Given several points on a number line, such as x=1, 2, 5, and 6. I need to place two additional points x1 and x2 on the number line such that the total distance between x=1,2,5,6 and x1 and x2 is minimised. What is an efficient way to search for these points?

e.g. for x=1,2,5,6 and x1 = 1, x2 = 6 would be optimal as 1-1=0,2-1=1,6-5=1,6-6=0. So the total distance would be 2

Solution

If we were to only place one point, we would want to place it at the median location of the x points. The median minimizes the mean absolute error. And of course the total error too. The intuitive explanation is that taking one step left on the number line (-1) the total error is decreased by the number of points to the left and increased by the number of points to the right. The optimum is when we have the same number of points on both sides: the median.

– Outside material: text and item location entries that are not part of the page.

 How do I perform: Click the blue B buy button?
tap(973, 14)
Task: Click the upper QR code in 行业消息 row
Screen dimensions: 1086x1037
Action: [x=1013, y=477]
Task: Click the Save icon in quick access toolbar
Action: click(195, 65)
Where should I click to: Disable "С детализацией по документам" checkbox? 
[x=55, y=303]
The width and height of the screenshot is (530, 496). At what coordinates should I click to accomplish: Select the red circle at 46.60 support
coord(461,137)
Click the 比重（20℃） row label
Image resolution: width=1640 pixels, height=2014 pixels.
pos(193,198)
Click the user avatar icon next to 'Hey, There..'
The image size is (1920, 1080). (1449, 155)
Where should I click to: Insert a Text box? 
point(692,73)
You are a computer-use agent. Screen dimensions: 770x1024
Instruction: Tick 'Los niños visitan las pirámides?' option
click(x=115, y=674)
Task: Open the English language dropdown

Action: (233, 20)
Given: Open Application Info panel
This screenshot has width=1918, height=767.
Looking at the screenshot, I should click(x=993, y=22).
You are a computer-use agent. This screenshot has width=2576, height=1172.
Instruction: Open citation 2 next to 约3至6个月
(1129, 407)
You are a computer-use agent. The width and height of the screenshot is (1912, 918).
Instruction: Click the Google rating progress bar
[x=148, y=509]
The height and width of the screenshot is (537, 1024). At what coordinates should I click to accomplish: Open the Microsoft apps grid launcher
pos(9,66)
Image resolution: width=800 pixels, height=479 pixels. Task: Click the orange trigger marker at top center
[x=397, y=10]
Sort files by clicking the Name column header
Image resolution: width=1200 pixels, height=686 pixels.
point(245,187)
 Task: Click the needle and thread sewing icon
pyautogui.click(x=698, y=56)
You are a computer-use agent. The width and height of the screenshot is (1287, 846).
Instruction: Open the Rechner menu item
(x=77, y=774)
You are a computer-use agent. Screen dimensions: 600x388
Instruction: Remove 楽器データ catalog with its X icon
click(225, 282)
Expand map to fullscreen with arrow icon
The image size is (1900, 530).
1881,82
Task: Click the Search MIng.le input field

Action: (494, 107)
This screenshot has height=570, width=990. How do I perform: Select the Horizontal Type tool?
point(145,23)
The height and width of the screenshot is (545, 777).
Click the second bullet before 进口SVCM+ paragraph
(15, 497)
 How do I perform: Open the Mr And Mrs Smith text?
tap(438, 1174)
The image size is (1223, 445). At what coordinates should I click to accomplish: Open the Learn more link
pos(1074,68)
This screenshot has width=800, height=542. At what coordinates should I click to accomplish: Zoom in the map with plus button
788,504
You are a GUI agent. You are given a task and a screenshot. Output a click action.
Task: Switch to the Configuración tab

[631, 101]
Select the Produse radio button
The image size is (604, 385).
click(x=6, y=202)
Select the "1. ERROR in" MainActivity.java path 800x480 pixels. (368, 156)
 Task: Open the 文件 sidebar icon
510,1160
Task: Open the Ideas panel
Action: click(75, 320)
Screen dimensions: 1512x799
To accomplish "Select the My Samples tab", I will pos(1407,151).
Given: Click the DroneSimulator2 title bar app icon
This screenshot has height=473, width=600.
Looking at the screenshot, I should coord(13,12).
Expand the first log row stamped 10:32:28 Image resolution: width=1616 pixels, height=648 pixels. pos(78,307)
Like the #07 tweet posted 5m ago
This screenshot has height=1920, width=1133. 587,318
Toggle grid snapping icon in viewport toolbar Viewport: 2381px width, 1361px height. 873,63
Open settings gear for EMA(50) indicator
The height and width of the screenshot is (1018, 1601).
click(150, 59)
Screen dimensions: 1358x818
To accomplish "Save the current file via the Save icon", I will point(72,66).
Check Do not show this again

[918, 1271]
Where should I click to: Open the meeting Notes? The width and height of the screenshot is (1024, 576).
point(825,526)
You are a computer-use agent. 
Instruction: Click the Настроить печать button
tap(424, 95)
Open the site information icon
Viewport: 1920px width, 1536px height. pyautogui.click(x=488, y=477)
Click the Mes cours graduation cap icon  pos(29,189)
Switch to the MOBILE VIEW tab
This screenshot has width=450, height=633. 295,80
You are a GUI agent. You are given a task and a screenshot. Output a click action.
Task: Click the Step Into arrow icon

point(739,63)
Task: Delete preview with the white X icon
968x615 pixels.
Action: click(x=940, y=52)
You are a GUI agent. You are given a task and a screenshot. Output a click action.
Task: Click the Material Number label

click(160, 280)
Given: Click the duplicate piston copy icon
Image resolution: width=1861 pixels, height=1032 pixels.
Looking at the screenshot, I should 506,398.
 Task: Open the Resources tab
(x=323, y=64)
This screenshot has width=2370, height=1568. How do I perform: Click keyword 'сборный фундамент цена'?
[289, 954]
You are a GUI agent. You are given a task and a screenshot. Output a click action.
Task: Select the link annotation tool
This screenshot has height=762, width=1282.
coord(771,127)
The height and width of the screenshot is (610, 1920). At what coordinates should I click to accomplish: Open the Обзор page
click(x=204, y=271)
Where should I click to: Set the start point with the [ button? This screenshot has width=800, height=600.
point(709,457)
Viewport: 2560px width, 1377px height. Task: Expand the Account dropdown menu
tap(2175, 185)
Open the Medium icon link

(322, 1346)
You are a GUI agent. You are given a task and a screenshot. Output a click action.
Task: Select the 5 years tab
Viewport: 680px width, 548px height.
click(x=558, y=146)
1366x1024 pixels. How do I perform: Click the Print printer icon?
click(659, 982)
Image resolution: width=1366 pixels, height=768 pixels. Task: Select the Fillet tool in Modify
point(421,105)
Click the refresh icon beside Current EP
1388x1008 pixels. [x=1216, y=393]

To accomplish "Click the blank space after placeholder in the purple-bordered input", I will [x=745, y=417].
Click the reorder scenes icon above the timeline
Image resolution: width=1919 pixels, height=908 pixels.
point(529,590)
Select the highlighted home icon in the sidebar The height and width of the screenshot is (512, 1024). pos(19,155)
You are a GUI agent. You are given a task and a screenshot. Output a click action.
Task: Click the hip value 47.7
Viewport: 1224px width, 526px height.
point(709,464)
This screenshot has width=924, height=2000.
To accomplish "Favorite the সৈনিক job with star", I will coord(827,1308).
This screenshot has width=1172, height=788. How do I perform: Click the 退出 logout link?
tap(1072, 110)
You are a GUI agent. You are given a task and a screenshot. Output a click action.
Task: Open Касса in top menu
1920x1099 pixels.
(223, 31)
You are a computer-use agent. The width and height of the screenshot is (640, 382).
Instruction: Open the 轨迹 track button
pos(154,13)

If we can place two points, we will want to place them such that one of them is the median of the first set of points and the other the median of the second set. There are only N choices for splitting the points into two sets, so we can evaluate each option and choose the best one.

import numpy as np
x = np.array([1, 2, 3, 4, 5, 1000, 1001, 1002])
# Sum of the first k elements.
sums = np.insert(np.cumsum(x), 0, 0)
N = len(x)
# Split is the index of the last element in the first half.
split = np.arange(N-1)
# The median positions.
i1 = (split + 1)//2
i2 = split + (N - split)//2
# From start to before i1.
e1 = x[i1]*i1 - sums[i1]
# From after i2 to the split.
e2 = sums[split+1] - sums[i1] - x[i1]*(split - i1 + 1)
# From the split to before i2.
e3 = x[i2]*(i2 - split - 1) - sums[i2] + sums[split+1]
# From after i2 to the end.
e4 = sums[-1] - sums[i2 + 1] - x[i2]*(N - i2 - 1)
error = e1 + e2 + e3 + e4
best = np.argmin(error)
print(f"best x1: {x[i1[best]]}, x2: {x[i2[best]]}, error: {error[best]}")
# best x1: 3, x2: 1001, error: 8

Two concerns with the above code:

It's hard to write this without off-by-one errors. I can only hope it's right.
The reasoning is backwards here. We calculate the error as if everything up to the split were closer to x1 than to x2. This is not generally the case. But I think 1) it's true for the correct solution, and 2) it results in overestimating the error for the incorrect solutions. So it works out in the end.